I changed her diaper and got her dressed for the day before giving her a little something to snack on as breakfast isn't until 8:30. She is entirely too perceptive and was not a fan of me trying to drop her off to a new teacher (remember, yesterday she arrived at 9:30 and went right to her own classroom). Oh THE INHUMANITY! I listened to my baby cry for quite some time before they transitioned to their own classroom. It never ceases to amaze me how that cry still sounds like her newborn cry sometimes and it takes everything I have not to cry myself.
Her daily report says she took a morning nap (not a surprise, she does not have the endurance to be up from 5:45-12 quite yet) and and a short afternoon nap for a grand total of like 90 minutes for the day. I picked her up at 3:00 and she was SO DAMN EXCITED that she started to cry. I reassured her that it really was time to go home & that she didn't have to say goodbye again today (yesterday I ran into her a few times).
We ran to Aldi for some quick items like milk & pizza and then went home and I expected a nap. Something. Anything. PLEASE! Charlotte slept like shit last night and as a result, so did I. I looked at my Fitbit today and realized I got about 4 hours of sleep. Nothing makes an impression quite like an exhausted new manager. :/ She seriously stayed awake for the entire afternoon. We went on a walk, played outside, had dinner, and she took a bath. She went down without a fight at 7:00. I love her, but I sincerely hope that's the last time I see her until morning. I am exhausted.
Ay. The faces this girl makes..... we're in trouble. |
Absolutely not tired, Mama. Nope. Not me. |
Had to get some outside time in... it's been raining here all day. |
My training is going well. Being in the for-profit world isn't as scary as I thought -- yet. I have to appreciate that there is a 3 inch binder spelling out some of the things that were never really communicated to me in previous positions. I got to spend time in the infant classroom today and get my baby fix. It made my ovaries hurt, guys. I also got to spend time in the PreK classroom with the older kids. It was an awesome opportunity to reflect on how far I've come as an early childhood professional and how I want to support my staff when I get to my own center. I'm trying to take it all in stride. It's overwhelming to think about all at once.

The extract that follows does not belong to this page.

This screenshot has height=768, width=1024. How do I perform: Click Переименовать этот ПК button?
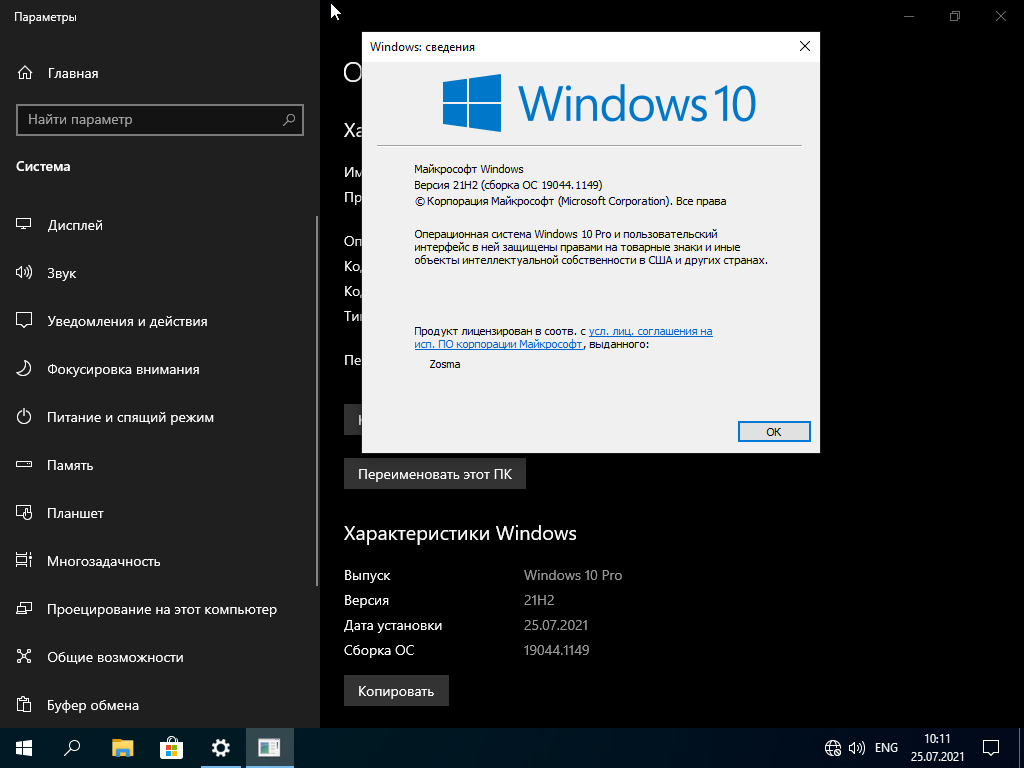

I miss being able to do laundry when I want. I miss watching everything on the DVR while I cleaned. I really miss being able to take a cat nap while Charlotte napped because she slept like shit the night before. But I also missed being in a center, taking care of other people's children. I missed working with teachers and supporting them. So I'm excited. I'm eager to find my balance between sitting on the couch eating Bon Bons and working 200 hours a week. I think this was the right 'next step' for us and I really feel like I was called to do this job. Did I ever tell you that I didn't apply for this job? That the agency contacted me and was curious about my interest in the job? That's huge for me. I've always hoped for an opportunity that would find me. I'm on an adventure.
And all ya'll get to follow along! You're the best!